Altı Şubat depreminin üzerinden bir yıl geçti. Depremin yaraları sarılmaya, acıları unutulmaya ve oluşturmuş olduğu psikolojik travmaların etkisinden kurtulmaya çalışılıyor.
Arka arkaya meydana gelen iki depremle on bir il, kimi neredeyse tamamen kimi de kısmen yıkıldı. 14 milyon küsur insan depremden doğrudan etkilendi. Elli üç bin küsur insan ise hayatını kaybetti. Bazı ailelerin tamamı, kimi ailelerin birçok ferdi vefat etti. Mevla’m cümlesine rahmet eylesin.
Binalar, camiler, hastaneler, okullar… yıkıldı. Kimi şehirde hasar görmeyen ev ve bina kalmadı. Asrın felaketi yaşandı. Kimi aile günlerce yıkıntıların başında ciğerparelerini, evlatlarını, yar ve yaranlarını kurtarmak için bekledi. Kimi, en yakınının cenazesine bile ulaşamadı. Gidip başında bir Fatiha okuyacağı bir mezar taşı bile olmadı.

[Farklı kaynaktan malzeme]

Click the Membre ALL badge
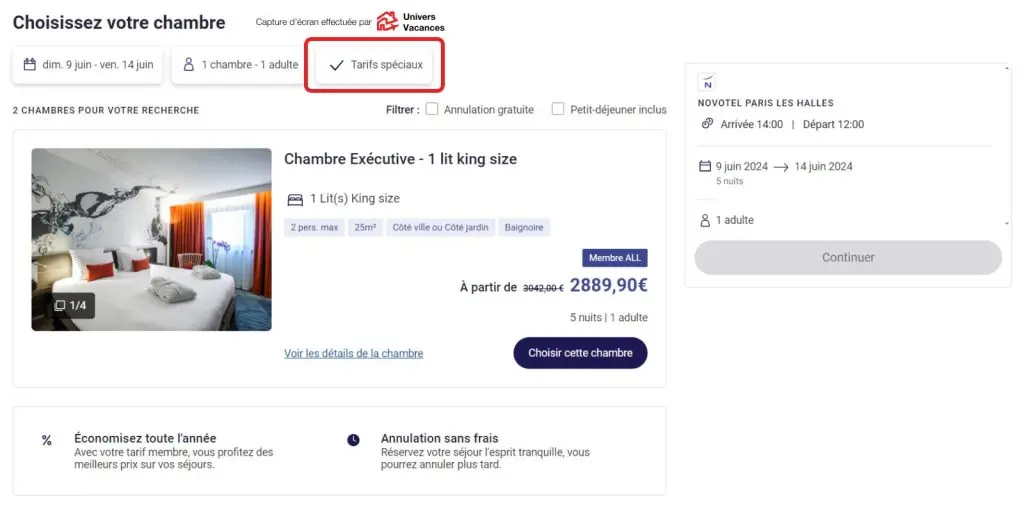This screenshot has width=1024, height=512. click(615, 258)
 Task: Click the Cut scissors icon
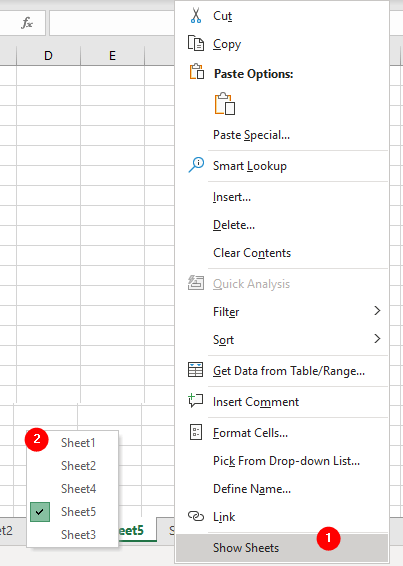click(196, 16)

Devleti ile milleti ile herkes bir oldu, birlik oldu. Hayır kuruluşları, STK’lar, hayır sahipleri, neredeyse herkes, depremzedeleri kurtarmaya, yaralarını sarmaya, geride kalanlara sıcak bir çorba, kafasını sokacağı bir çatı, sığınacağı bir kapı olmaya çalıştı. Yüzlerce devlet kurumu deprem yerine yardımlar ulaştırmaya çalıştı. Gelen felaket doğrudan Allah’tandı. Binaların sağlam ve doğru zemine yapılması gibi dersler elbet çıkarılmaya çalışıldı. Fakat musibet doğrudan Allah’tan olduğundan bir aileden sadece bir kişi de kalsa metanetli olundu, sabredildi. Acılar içe akıtıldı. İsyan edilmedi.
Neredeyse 6 Şubat depremlerinin etkisine ulaşacak kadar bir afet ve felaket de Filistin ve Gazze’de yaşanıyor. Bu sefer doğrudan Allah’tan değil, Siyonist Yahudi’nin eli ile yaşanıyor, yaşatılıyor. Binalar, camiler, hastaneler, okullar… Siyonistin eli ile tonlar ağırlığındaki bombalar ile yıkılıyor. Otuz bine yakın kişi hayatını kaybetti. On iki bin küsur çocuk öldürüldü. Sağ kalanlar kurtulma sevincini yaşayamıyor. Çünkü onlar da yakalanıp zindanlara atılıyor. 6 Şubat depreminde herkes yardıma koşarken, şu an dünya seyrediyor. Yardım etse de yardımları Refah sınır kapısında bekliyor. Kimi cenazelere ulaşılamıyor. Dahası cenazelere ulaşmaya çalışanlara, yaralıları tedavi etmeye çalışanlara da saldırılıyor.
Gömülmüş cenazeler mezarlarından çıkarılıyor. İç organları alınıyor. Depremin en alasını Filistin’deki ve Gazze’deki kardeşlerimiz yaşıyor. Depremlerinin yaralarını sarmaya çalışan da yok. Onlara ev yapan, şehirlerini yeniden imar eden, onlara yardım elini uzatan tek bir devlet yok. Hepsi bir avuç Siyonist ve işbirlikçileri karşısında yenilmiş durumda. İnsanlardan ümit kalmamış, onlardan yardım beklemek boşunadır. Fakat onlar ellerini insanlara değil Allah’a açmışlar, yardım ve desteklerini Allah’tan bekliyorlar.
Allah her şeyi görmekte ve her şeyden haberdardır. Her şeyin sahibidir ve müminlerin dostu, koruyucusu ve yardımcısıdır. Elbet, darlıktan sonra bolluk verecek, sıkıntıdan sonra ferahlık verecek, onların depremlerini de dindirecek ve sona erdirecek, yaralarını sardıracak, kendi katından bir rızık gönderecektir. Zalimin hakkından gelecek ve onları gerisin geri püskürtecektir. Bu O’nun vaadidir ve O’nun vaadi haktır.
Zalimlerin zulmü devam etmeyecek, zulümleri kendilerine dönecek, birbirlerinin eli ve müminlerin eli ile cezalarını bulacak. Kendi dönemdekilerine ve kendilerinden sonra da gelen tüm insanlara ibret-i âlem olacaklar. Fakat tarih, ümmetin acizlik ve çaresizliğini de kaydedecek, yapılanları unutmayacaktır.
Mevla’m, ümmete uyanış, birlik, beraberlik, dirlik ve azim nasip etsin inşallah amin.